これぞクルマの家電化であり、Mac AirやらWindows8やら、へたすると昨今のパソコンのほうが独自カラーを出してる可能性もあるのであります。
■小変更が多すぎないか?
日本車の場合、ひと昔前まではフルモデルチェンジは最短でも4年ごと。マイナーチェンジは2年ごとに実施されるというのが常識だったので、“買い時”がわかりやすかったものです。
スバルの場合はモデルライフが他社よりも長い傾向にあり、自分が20年前に初期型の初代インプレッサを買った時は、マイナーチェンジは何度も繰り返されたものの、8年近くも「現行型」として乗ることができました。フルローンを完済した後もなお、愛車が古くさく思えることはなかったのです。
しかし、今はそのスバルでさえもエコカーブームに焦燥感を覚えるせいか、少しでも燃費の改善が図れるネタができるとモデルチェンジをしたがる傾向が強まり、嘆かわしい限り。
発売されたばかりだと思っていたマツダのCX-5もさっそく一部改良が実施されました。
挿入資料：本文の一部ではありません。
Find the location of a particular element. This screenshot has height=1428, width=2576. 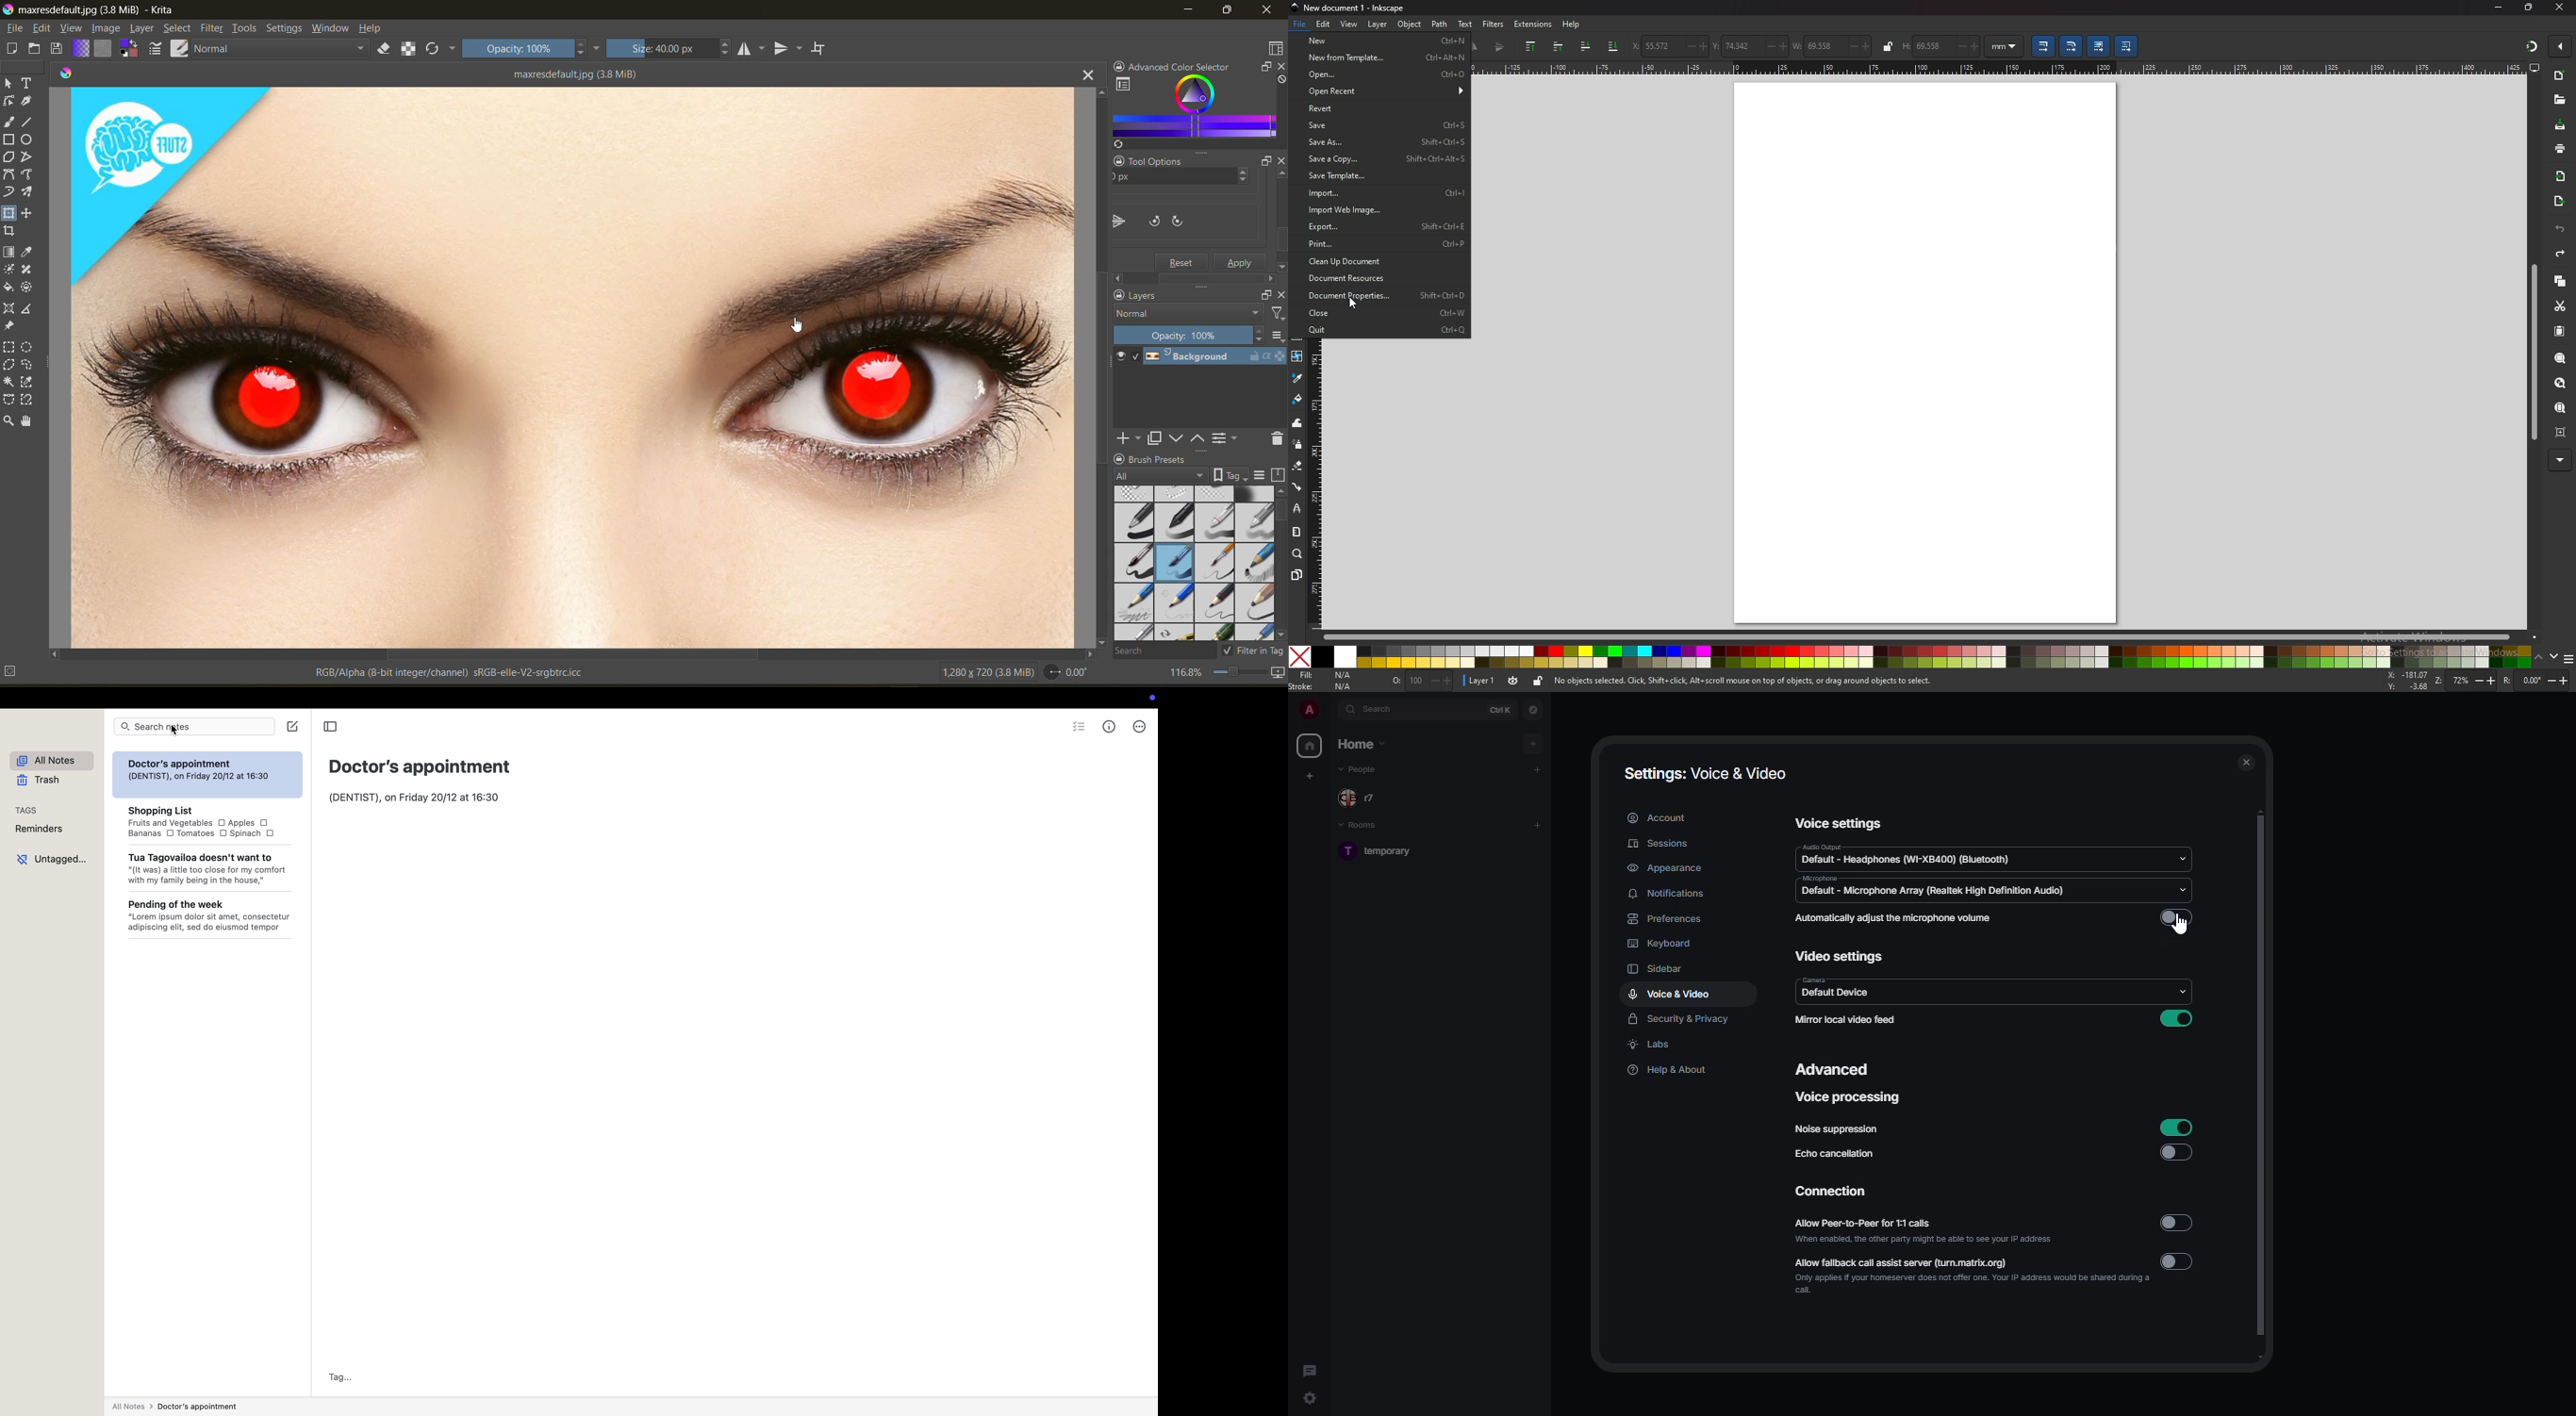

flip canvas is located at coordinates (1117, 222).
ライバルに先駆けしたいあまり、出したそばからすぐに改良を加えられる余地を残したまま見切り発車的に販売しているのか? と訝ってしまいますね。
■壊れても自分で直せないし直してほしくなさそう
最近のクルマはエンジンルームがブラックボックスと化し過ぎです。
ボンネットを開けると樹脂製のカバーがエンジンルームのほぼ全面を覆っており、「素人触れるべからず」となっておりますが、「メンテナンスを自力で行なう自由」が奪われたようでまったく寂しい限り。
自分の愛車初代インプレッサは20年21万キロの老骨車なので、ヒマさえあればボンネットを開けて油脂類の漏れがないかどうかチェックする必要がありますが、案外楽しいものです。
もしもデート中に機械的なトラブルが発生したとき、「今のクルマは触れなくてさぁ」などと言い訳をしながらJAFやディーラーの人が来るまで何もできず途方に暮れるだけ。
しかし、自力でパッパッと解決させることができれば女子からの評価は高まるでしょう。
ユーザーのメンテナンス技能が高まると、晩婚化や少子化の改善にも繋がるはずなので、メンテする自由を少しは返してほしいものであります。